Magdalena Stępień kilka dni temu została mamą małego Oliwiera, który jest owocem związku modelki z Jakubem Rzeźniczakiem. Szczęście kobiety z narodzin syna jest nieco stłumione okolicznościami związanymi z rozstaniem z ojcem dziecka. Piłkarz zdążył już odwiedzić chłopca w szpitalu i pochwalić się w sieci zdjęciem z pociechą, jednak nie zdołał tą wizytą zaskarbić sobie przychylności byłej partnerki.
Uczestniczka piątej edycji programu "Top Model" nie chce, by Oliwier wdał się w znanego z kochliwości tatę? "Nie polubiła" porównania chłopca do ojca.
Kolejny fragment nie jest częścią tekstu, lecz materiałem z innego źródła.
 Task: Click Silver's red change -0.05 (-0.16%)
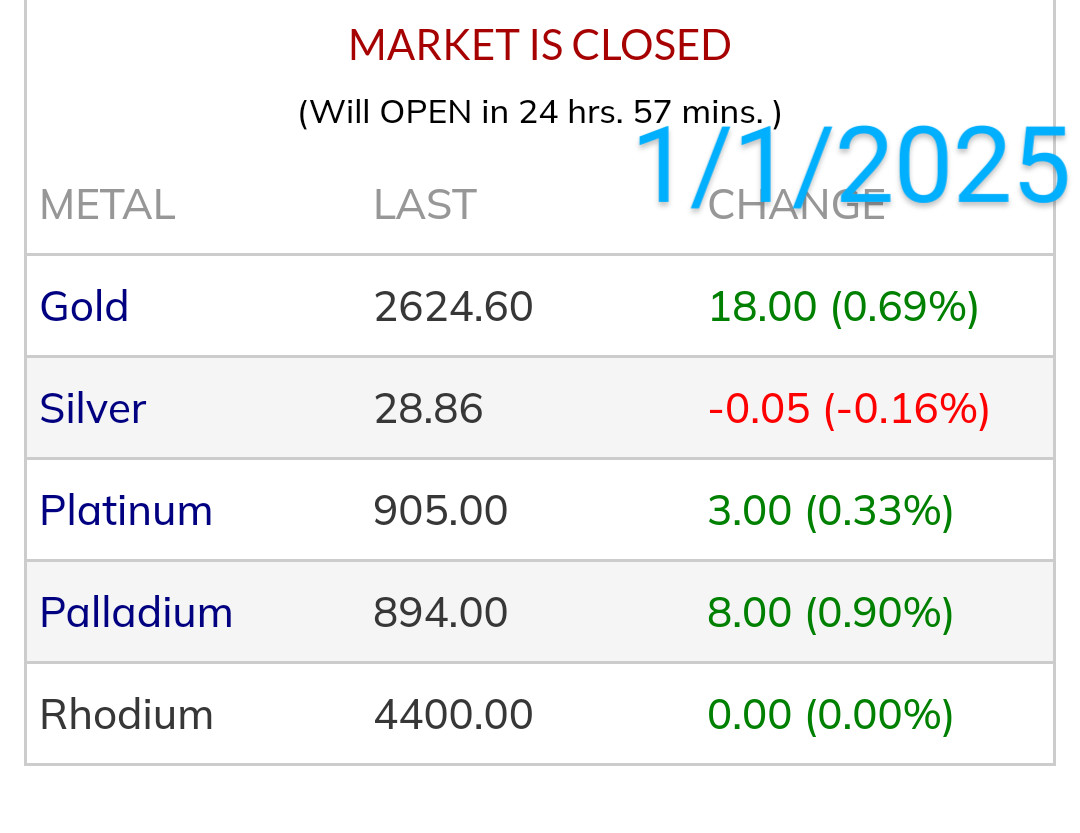848,408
Minęły zaledwie trzy dni od narodzin Oliwiera, a Magda już zmieniła zdanie na temat pokazywania wizerunku syna w Internecie. W trakcie jednego weekendu zdążyła opublikować zdjęcia chłopca, na których zasłaniała mu twarz instagramowymi emotikonami, a następnie zrezygnować z takiej formy "ochrony" malucha w sieci i zaprezentować go w całej okazałości.
Oliwier, 16.07.2021 r. Tego dnia sprawiłeś, że stałam się najszczęśliwszą kobietą na świecie - czytamy na profilu modelki.
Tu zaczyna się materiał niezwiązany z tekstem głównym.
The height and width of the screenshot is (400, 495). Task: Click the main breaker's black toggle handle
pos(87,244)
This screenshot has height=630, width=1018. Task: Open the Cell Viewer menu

Fotografia malucha spotkała się z bardzo pozytywnym odbiorem, a użytkowniczki Instagrama (w tym Dominika Grosicka) pogratulowały młodej mamie, która tuż przed porodem rozstała się z Rzeźniczakiem, siły i życzyły życiowej mądrości.
Gratulacje dzielna mamusiu. Niech się zdrowo chowa maluszek - napisała żona Grosickiego.
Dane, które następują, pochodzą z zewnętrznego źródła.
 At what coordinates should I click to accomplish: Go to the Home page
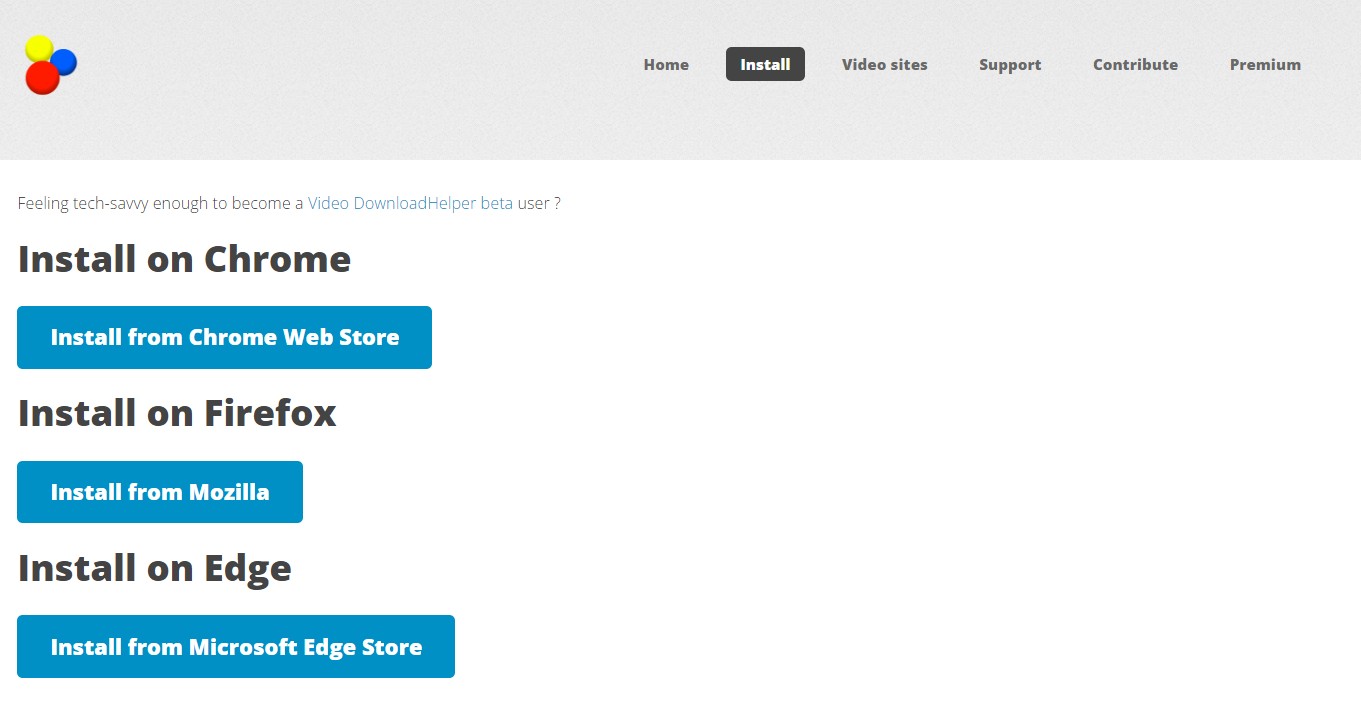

Wszystkiego dobrego dla ciebie i synka. Jesteś wspaniałą kobietą o dobrym sercu. Dasz radę, bo masz w sobie dużo siły. Ojcem jest ten, kto wychowuje, więc o Kubie tego nie można napisać, to on stracił szansę na posiadanie rodziny. Trzymaj się kochana i głowa do góry - wtórowały internautki.
Stępień pod każdym komentarzem w ramach podziękowania za wsparcie zostawiała drobny ślad w postaci polubienia. Nie zareagowała jedynie na opinię fanki, która zauważyła wizualne podobieństwo małego Oliwiera do Jakuba i nazwała chłopca "kopią taty". Takie porównanie nie spodobało się młodej mamie?
Choć plotki o rozstaniu Rzeźniczaka i Stępień pojawiały się już kilka miesięcy temu, Magda dopiero na początku lipca potwierdziła te doniesienia. Myślicie, że rodzice Oliwiera dadzą sobie jeszcze drugą szansę?